(Stored data)
- - - - -

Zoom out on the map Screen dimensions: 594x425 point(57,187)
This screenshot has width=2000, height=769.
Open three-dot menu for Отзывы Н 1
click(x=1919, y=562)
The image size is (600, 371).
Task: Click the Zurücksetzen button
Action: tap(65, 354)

- - - - -

[REQUIREMENT]: Each line of the data above needs to be returned exactly.

[OUTPUT BELOW]:
Zoom out on the map Screen dimensions: 594x425 point(57,187)
This screenshot has width=2000, height=769.
Open three-dot menu for Отзывы Н 1
click(x=1919, y=562)
The image size is (600, 371).
Task: Click the Zurücksetzen button
Action: tap(65, 354)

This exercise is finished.